Подъехал эвакуатор из «Автомастерской Якобсена». Водитель вышел из машины и лениво прислонился к кабине, хмуро глядя на офицера Ричардса и меня, явно ожидая, когда я закончу заполнять свое заявление. Офицер Ричардс убрал блокнот обратно в карман, очевидно, собираясь закончить разговор.
— Сначала я поговорю с вашими соседями, — сказал он. — Посмотрим, не видели ли они чего-нибудь или не слышали. Затем я разыщу Троя. Он достаточно мелочный, чтобы сделать что-то подобное, но я не уверен, что он достаточно умен, чтобы сделать это тихо. Но, возможно, он удивит меня.
Тот факт, что он, по-видимому, намеревался провести расследование, удивил меня. Я ожидал, что он просто составит заявление. На самом деле я не думал, что с этим что-то будет сделано.
— Вы уверены, что у вас будет время? Я имею в виду, с вашей загруженностью делами…
Его смех был таким громким и неожиданным, что я инстинктивно сделал шаг назад.
— Это не совсем «Полиция Майами».
— Но я уверен, что вы заняты...
— Послушайте, я открою вам маленький секрет. Работая в Коде, по ночам вы иногда напиваетесь и нарушаете общественный порядок. Бывают бытовые ссоры. Нарушается тишина. А в рабочие будни? Это праздник сна. На прошлой неделе мне позвонил только один старик, который был в бешенстве из-за того, что соседская собака продолжала гадить на его лужайку. За неделю до этого нам позвонил тот же старик, потому что другие его соседи поливали траву в неподходящее время суток. А за неделю до этого позвонила старая миссис Лумис, потому что ее кот застрял в ливневой канализации. Знаете, что по-настоящему печально?
— Кот умер?
— Кот выжил. Самое печальное, что мы бросили все свои гребаные силы на его спасение. Пожарные тоже.
— Эм... это ужасно гуманно с вашей стороны.
— Да. — рассмеялся он. — Гуманно, к тому же, нам было скучно. Это был самый волнующий звонок, который у нас был за все лето. Это? — Он снова указал большим пальцем на мою потрепанную машину. — Это похоже на вершину моей чертовой карьеры здесь.
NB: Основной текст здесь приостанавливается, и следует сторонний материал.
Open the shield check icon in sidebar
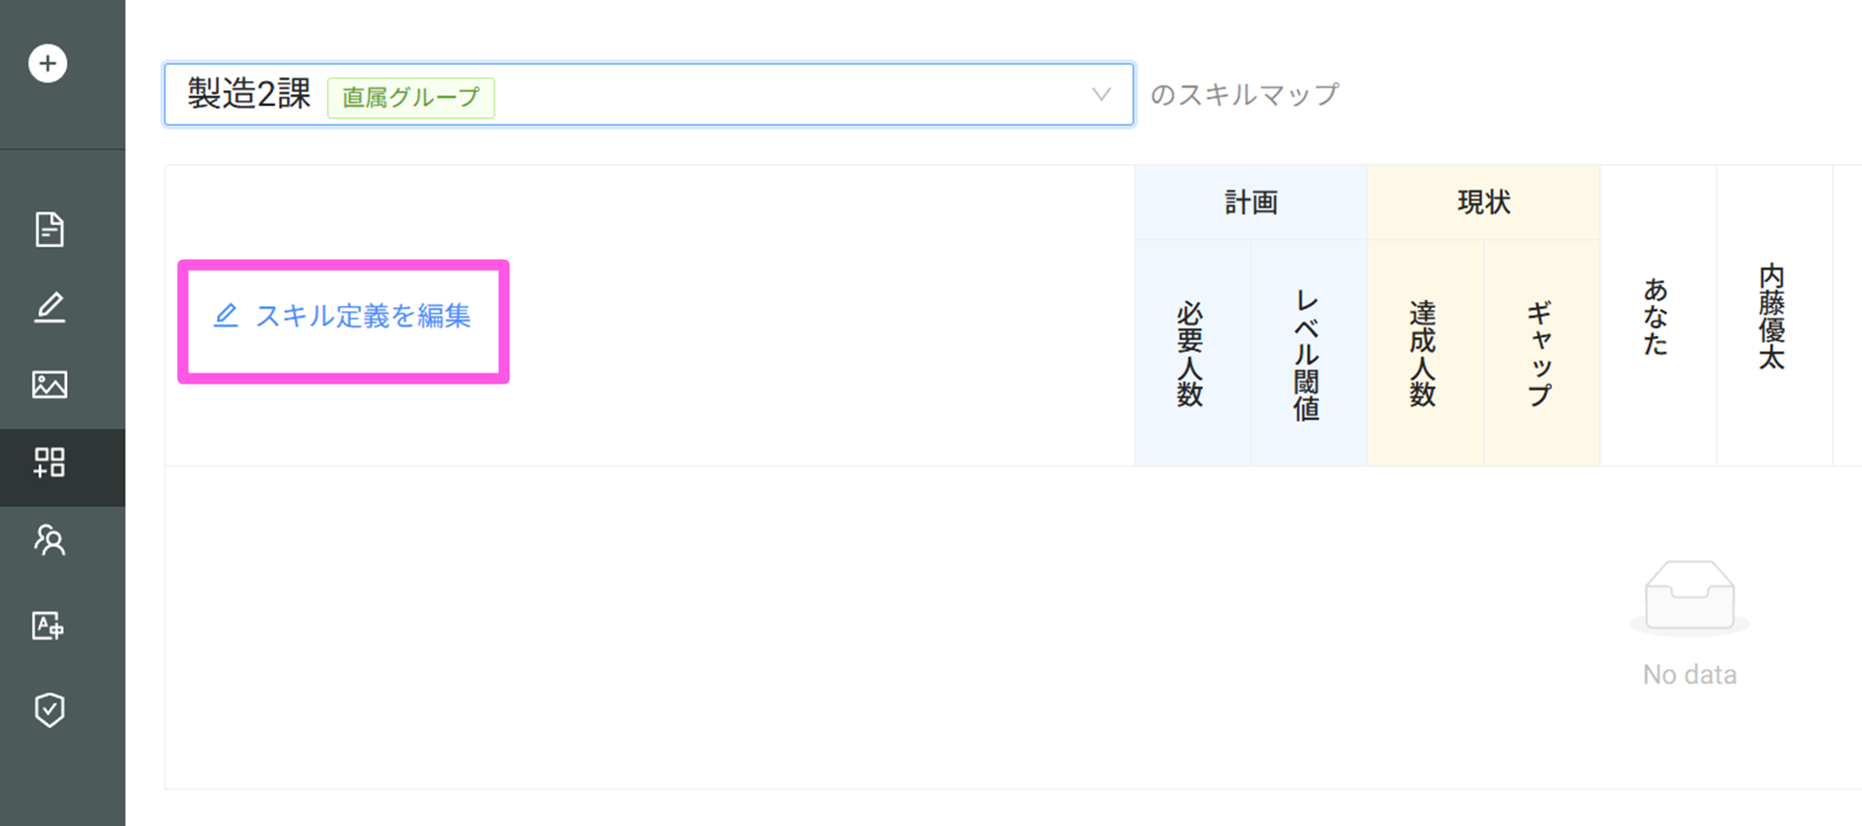 click(49, 710)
Я всю жизнь прожил в больших городах, где такая незначительная вещь, как разбитая машина, стоила не более двух минут чьего-либо времени. Честно говоря, мне и в голову не приходило, насколько отличается жизнь полицейского в маленьком городке.
— Что ж, думаю, я рад, что смог помочь?
Он снова рассмеялся и хлопнул меня по плечу так сильно, что я пошатнулся.
— Я тоже, хотя буду чувствовать себя полным идиотом, если вам не выплатят страховку.
— Думаю, они заплатят.
— Хорошо. Сделаете мне одолжение?
— Еще бы.
Он полез в другой нагрудный карман, в котором не было записной книжки, и достал визитную карточку, которую протянул мне.
— Позвоните мне, если что-нибудь еще случится.